Entries provided START

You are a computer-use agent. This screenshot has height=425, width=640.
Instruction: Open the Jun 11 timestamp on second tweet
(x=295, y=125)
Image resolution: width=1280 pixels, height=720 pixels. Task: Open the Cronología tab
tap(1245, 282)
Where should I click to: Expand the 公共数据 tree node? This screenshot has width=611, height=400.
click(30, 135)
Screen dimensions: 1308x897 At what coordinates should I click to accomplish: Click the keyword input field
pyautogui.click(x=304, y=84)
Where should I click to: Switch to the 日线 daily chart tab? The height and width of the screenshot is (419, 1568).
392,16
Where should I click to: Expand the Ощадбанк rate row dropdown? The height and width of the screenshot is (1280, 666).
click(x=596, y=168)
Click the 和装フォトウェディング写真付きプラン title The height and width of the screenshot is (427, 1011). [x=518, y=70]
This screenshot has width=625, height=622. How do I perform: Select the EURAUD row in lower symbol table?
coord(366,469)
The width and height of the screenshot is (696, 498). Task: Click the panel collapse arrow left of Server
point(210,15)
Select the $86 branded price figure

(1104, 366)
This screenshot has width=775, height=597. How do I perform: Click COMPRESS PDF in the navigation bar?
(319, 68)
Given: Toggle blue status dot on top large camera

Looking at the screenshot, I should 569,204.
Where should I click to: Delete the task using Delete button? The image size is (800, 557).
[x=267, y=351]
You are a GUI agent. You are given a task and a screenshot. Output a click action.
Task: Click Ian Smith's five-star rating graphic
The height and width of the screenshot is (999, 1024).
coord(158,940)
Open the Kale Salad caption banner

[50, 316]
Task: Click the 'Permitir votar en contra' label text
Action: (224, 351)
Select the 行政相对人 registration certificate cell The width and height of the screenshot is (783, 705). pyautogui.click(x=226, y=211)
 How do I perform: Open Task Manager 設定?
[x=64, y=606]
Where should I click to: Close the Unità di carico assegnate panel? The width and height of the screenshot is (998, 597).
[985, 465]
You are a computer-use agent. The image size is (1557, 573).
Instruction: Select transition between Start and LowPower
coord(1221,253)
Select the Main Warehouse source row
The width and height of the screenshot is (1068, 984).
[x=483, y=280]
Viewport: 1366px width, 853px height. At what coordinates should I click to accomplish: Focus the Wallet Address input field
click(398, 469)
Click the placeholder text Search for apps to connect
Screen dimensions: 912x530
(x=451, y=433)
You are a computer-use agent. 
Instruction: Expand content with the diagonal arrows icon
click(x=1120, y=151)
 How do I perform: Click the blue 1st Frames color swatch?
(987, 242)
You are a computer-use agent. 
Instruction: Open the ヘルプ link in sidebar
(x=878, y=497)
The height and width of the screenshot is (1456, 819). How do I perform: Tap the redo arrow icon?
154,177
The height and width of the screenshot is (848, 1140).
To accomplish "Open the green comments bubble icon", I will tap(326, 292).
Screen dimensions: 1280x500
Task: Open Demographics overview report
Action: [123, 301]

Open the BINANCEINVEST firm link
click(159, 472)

Entries provided END

Restate exactly the lines running from the line with "You are a computer-use agent. The" to the end of the entries above, both ends included.

Response to this task:
You are a computer-use agent. The image size is (1557, 573).
Instruction: Select transition between Start and LowPower
coord(1221,253)
Select the Main Warehouse source row
The width and height of the screenshot is (1068, 984).
[x=483, y=280]
Viewport: 1366px width, 853px height. At what coordinates should I click to accomplish: Focus the Wallet Address input field
click(398, 469)
Click the placeholder text Search for apps to connect
Screen dimensions: 912x530
(x=451, y=433)
You are a computer-use agent. 
Instruction: Expand content with the diagonal arrows icon
click(x=1120, y=151)
 How do I perform: Click the blue 1st Frames color swatch?
(987, 242)
You are a computer-use agent. 
Instruction: Open the ヘルプ link in sidebar
(x=878, y=497)
The height and width of the screenshot is (1456, 819). How do I perform: Tap the redo arrow icon?
154,177
The height and width of the screenshot is (848, 1140).
To accomplish "Open the green comments bubble icon", I will tap(326, 292).
Screen dimensions: 1280x500
Task: Open Demographics overview report
Action: [123, 301]

Open the BINANCEINVEST firm link
click(159, 472)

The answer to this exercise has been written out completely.